Pojedynki derbowe mają to do siebie, że ściągają na widownie komplet publiczności. Dla piłkarzy to nie tylko mecz o punkty, ale i o honor. Fani zwycięskiej drużyny chodzą dumni jak paw aż do meczu rewanżowego. Przedostatniej kolejce sezonu 2009/2010 w Ekstraklasie towarzyszą jednak wyjątkowe okoliczności, które powodują, że będzie to walka na śmierć i życie.

Bieżący sezon dla obu ekip na pewno jest rozczarowaniem. Nie o taką stawkę chciały one grać w decydującej fazie rozgrywek. Polonia miała apetyt na walkę o miejsca gwarantujące występ na międzynarodowej arenie. Tymczasem przyszło im ścigać się w walce o pozostanie w Ekstraklasie. Wojskowi natomiast celowali w czempionat, i choć nikt głośno nie mógł tego powiedzieć - planem minimum miało być wicemistrzostwo. Jak wygląda rzeczywistość? Legia jest poza "strefą pucharową", a do trzeciego miejsca traci dwa punkty.

Zgoła odmienna wydaje się być również atmosfera w szeregach stołecznych drużyn. Trener Legii, Stefan Białas, po ostatniej klęsce na własnym stadionie z Wisłą Kraków przyznał, że w szatni panuje żałoba. Nic dziwnego, bowiem w ostatnich dwóch kolejkach Legioniści przegrali najważniejsze mecze sezonu. Najpierw porażka w Chorzowie z Ruchem - czyli bezpośrednim konkurentem w wyścigu o prawo gry w Lidze Europejskiej. W sobotę zaś podopieczni Białasa skompromitowali się w konfrontacji ze wspomnianą Wisłą. Poloniści natomiast w dwóch poprzednich spotkaniach zgarnęli komplet punktów, pokazując przy tym kawał naprawdę dobrej piłki. Zarówno w meczu z Jagiellonią jak i Cracovią Czarne Koszule stwarzały sobie masę sytuacji do zdobycia bramki, dobrze prezentując się przy tym w formacji defensywnej. Wydaje się więc, że zespół z Konwiktorskiej złapał wiatr w żagle, ale o wytypowanie faworyta nadchodzących derbów jest bardzo ciężko.

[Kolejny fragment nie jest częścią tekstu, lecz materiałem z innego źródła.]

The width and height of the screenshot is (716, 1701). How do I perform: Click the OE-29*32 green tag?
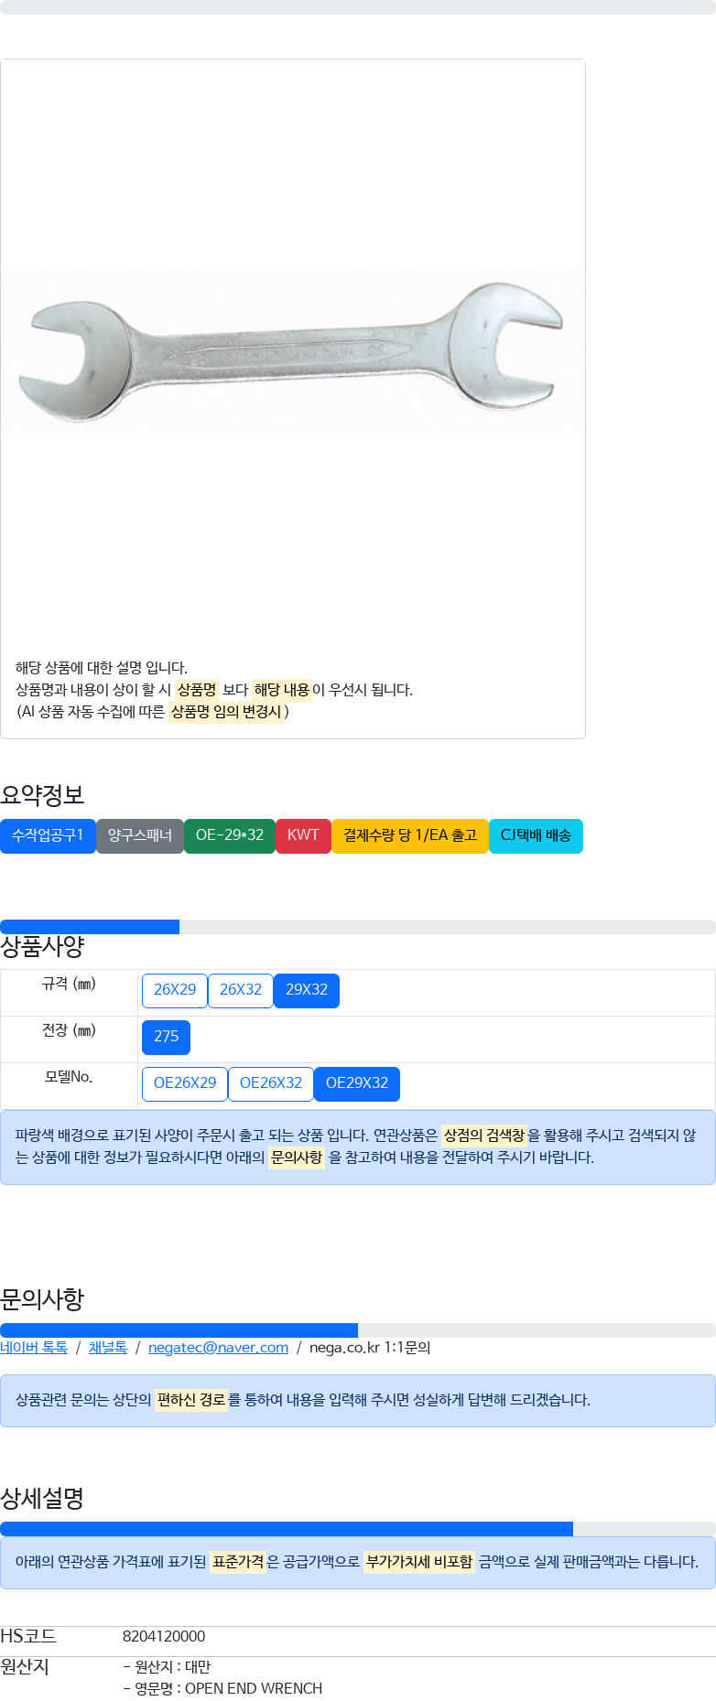pyautogui.click(x=230, y=835)
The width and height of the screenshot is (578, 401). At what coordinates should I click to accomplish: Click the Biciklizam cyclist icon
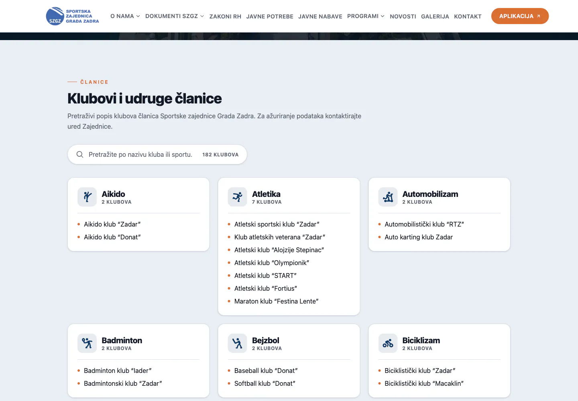click(388, 343)
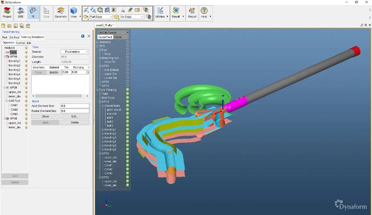This screenshot has width=372, height=215.
Task: Open the Source Parameters dropdown
Action: (74, 52)
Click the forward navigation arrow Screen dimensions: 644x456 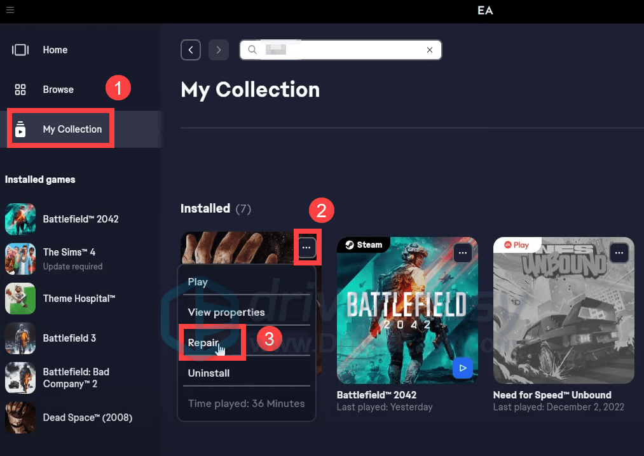pyautogui.click(x=218, y=50)
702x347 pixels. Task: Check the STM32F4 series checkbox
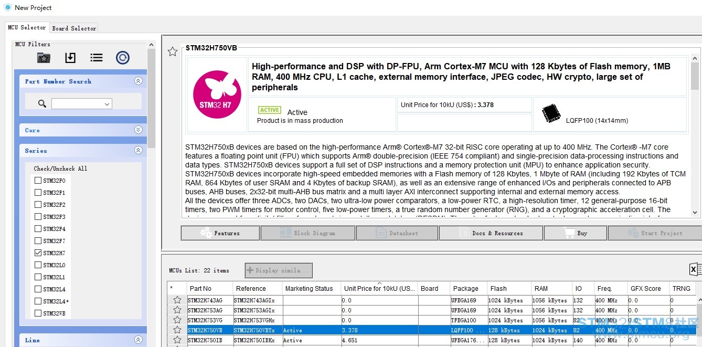coord(38,229)
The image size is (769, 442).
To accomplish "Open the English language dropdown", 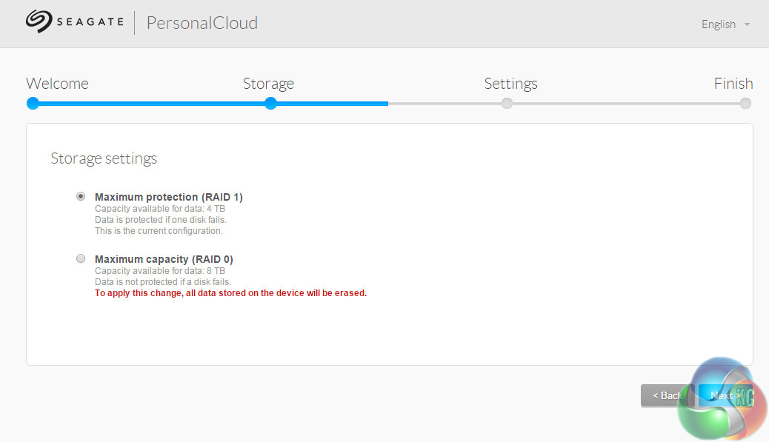I will pos(719,24).
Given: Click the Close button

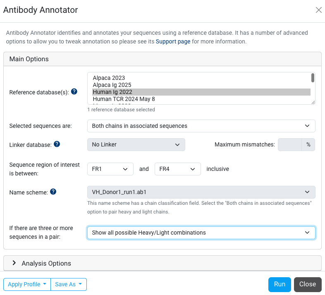Looking at the screenshot, I should point(308,284).
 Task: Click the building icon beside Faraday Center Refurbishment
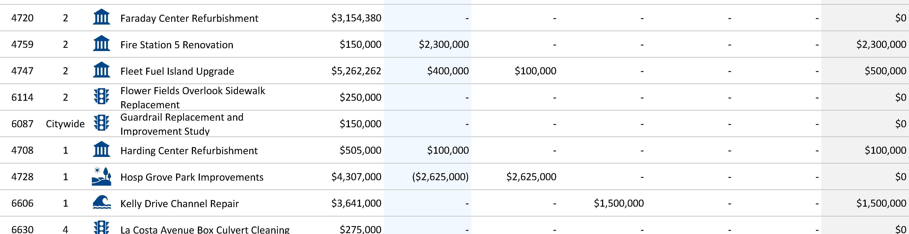pos(101,17)
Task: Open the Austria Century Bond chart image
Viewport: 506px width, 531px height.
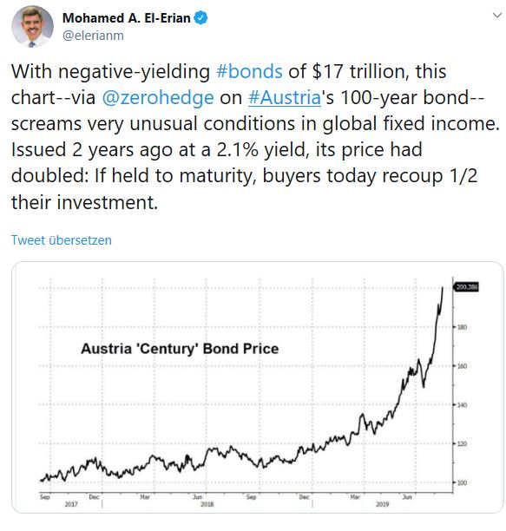Action: 258,387
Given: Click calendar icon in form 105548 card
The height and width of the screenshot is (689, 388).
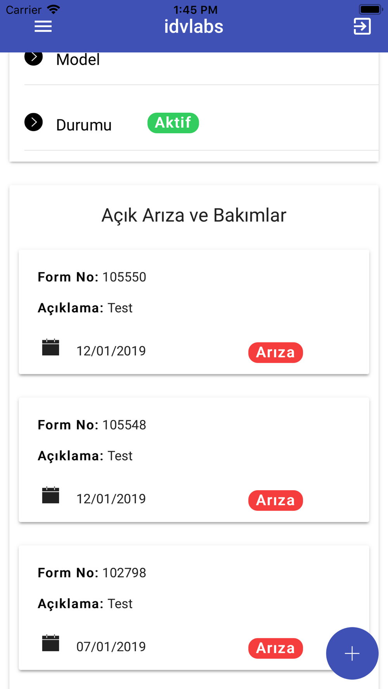Looking at the screenshot, I should coord(50,495).
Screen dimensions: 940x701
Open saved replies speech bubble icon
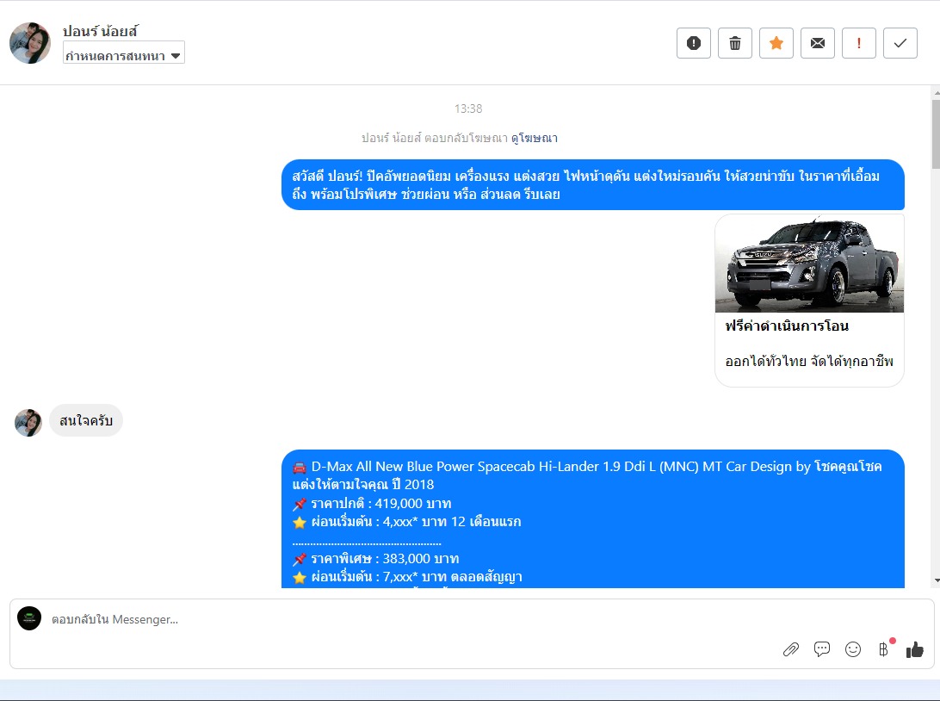click(822, 649)
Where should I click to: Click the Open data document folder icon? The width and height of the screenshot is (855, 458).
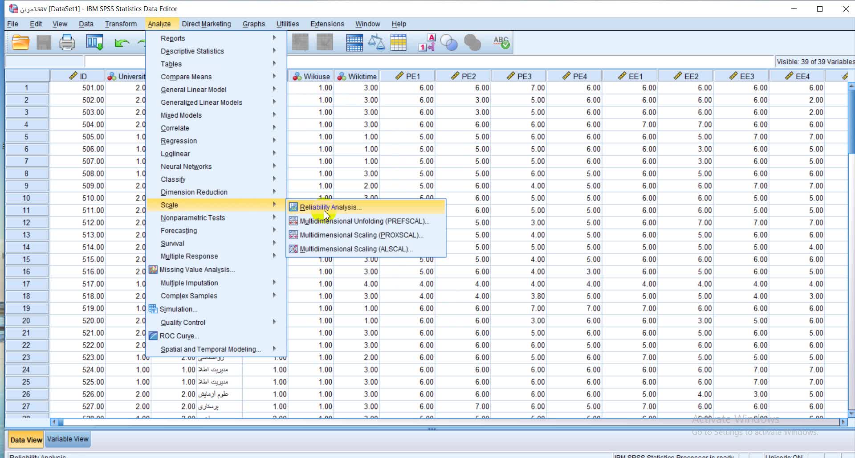pyautogui.click(x=20, y=43)
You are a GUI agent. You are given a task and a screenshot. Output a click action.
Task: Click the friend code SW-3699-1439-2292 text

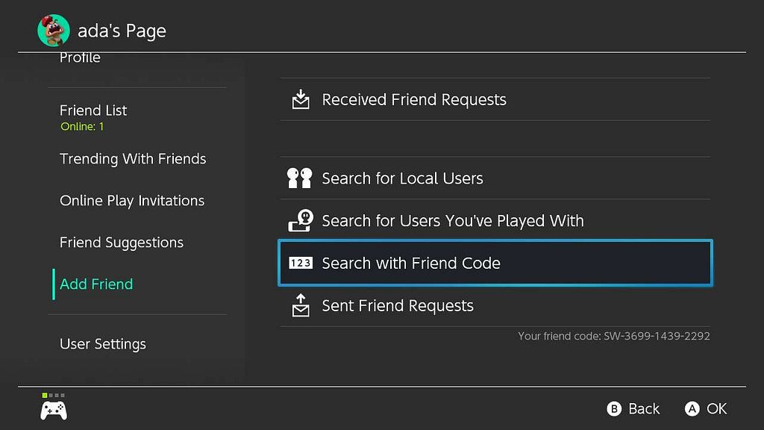pyautogui.click(x=657, y=336)
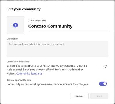Image resolution: width=115 pixels, height=104 pixels.
Task: Click the purple plus icon to add picture
Action: tap(15, 25)
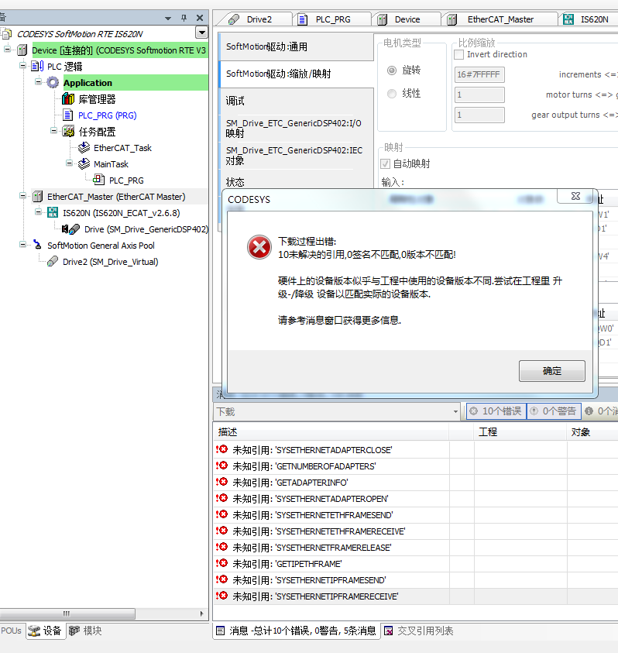Collapse the 任务配置 tree node
This screenshot has height=653, width=618.
tap(54, 132)
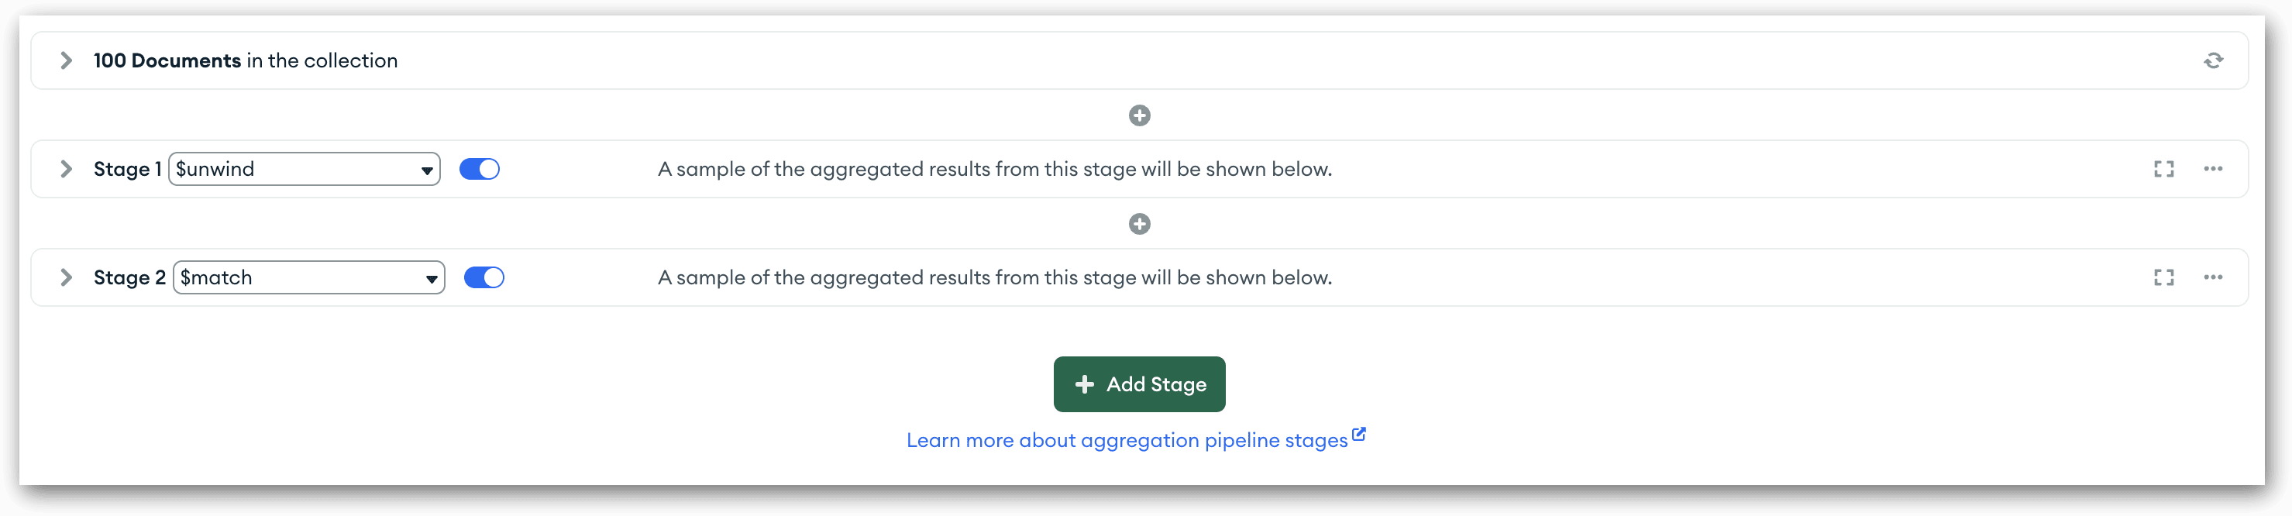The image size is (2292, 516).
Task: Click the green Add Stage button
Action: pyautogui.click(x=1139, y=384)
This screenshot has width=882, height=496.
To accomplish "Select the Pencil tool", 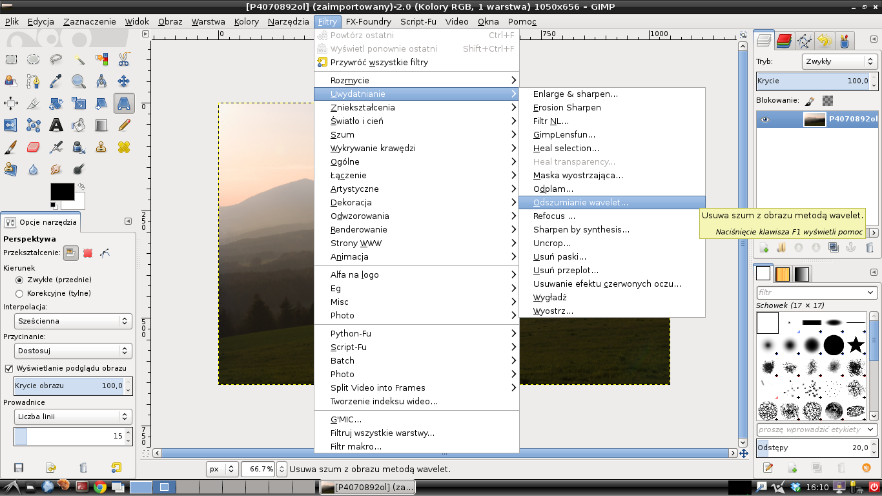I will pos(124,125).
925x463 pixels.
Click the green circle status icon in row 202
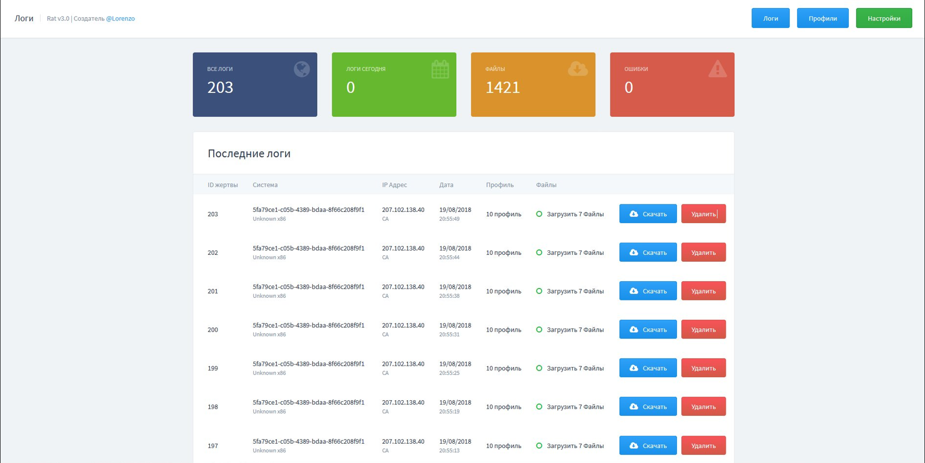coord(539,253)
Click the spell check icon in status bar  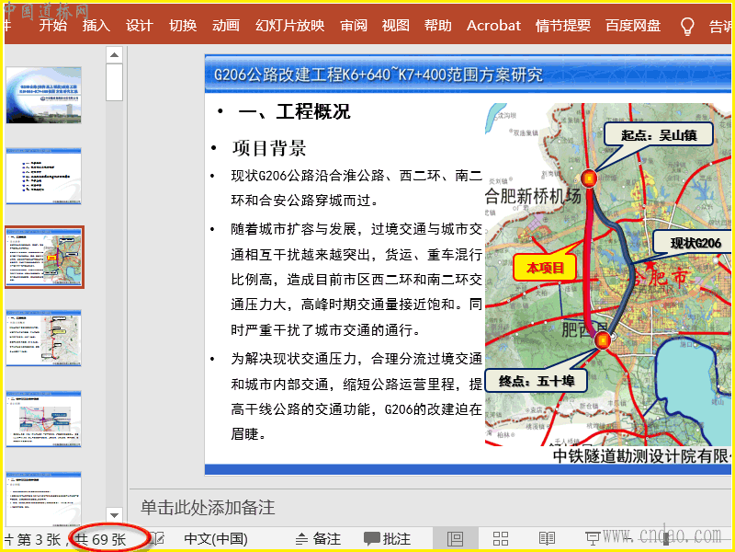(158, 539)
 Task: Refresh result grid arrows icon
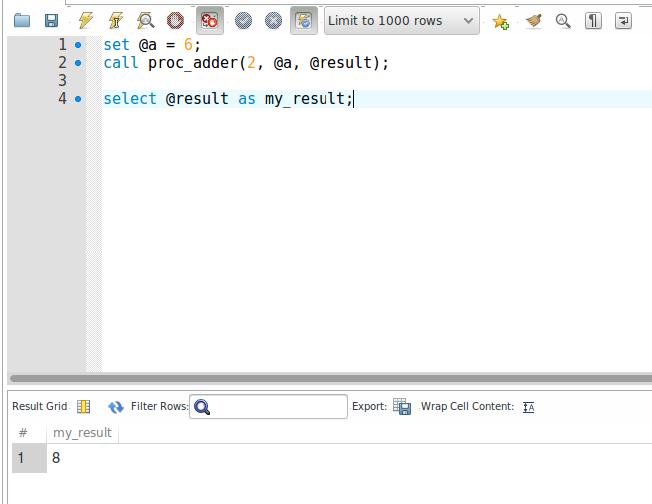115,407
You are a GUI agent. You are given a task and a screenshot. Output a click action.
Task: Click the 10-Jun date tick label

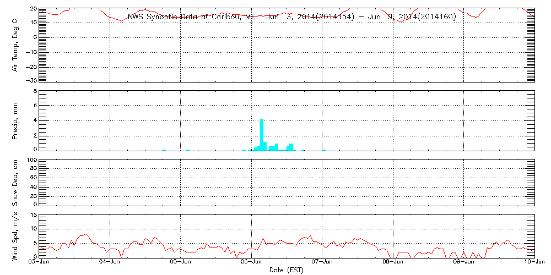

Małą rocznicę we wtorek będzie obchodził szkoleniowiec Polonii, Jose Maria Bakero. Na ławce trenerskiej tego zespołu zadebiutował on właśnie w meczu przeciwko Legii. Początek był obiecujący, gdyż Poloniści wywieźli punkt z terenu rywala, zaś tydzień później wygrali z Polonią Bytom. Taki scenariusz w rundzie rewanżowej byłby wymarzonym dla drużyny z Konwiktorskiej, gdyż zapewniłby on utrzymanie w najwyższej lidze. Jesienią w stołecznym pojedynku bramki strzelili Bartłomiej Grzelak dla Legii i Łukasz Piątek dla Polonii.

Oba zespoły będą czekać na rozstrzygnięcia z innych stadionów. Podopiecznych Bakero najbardziej będą interesować mecze Odry Wodzisław ze Śląskiem Wrocław oraz Arki Gdynia z Piastem Gliwice. Dla Legii duże znaczenie będzie miał pojedynek Ruchu Chorzów z Lechem Poznań.

Bezsprzecznie oba zespoły muszą zagrać o trzy punkty. Emocje już we wtorek od 19 na stadionie przy Konwiktorskiej.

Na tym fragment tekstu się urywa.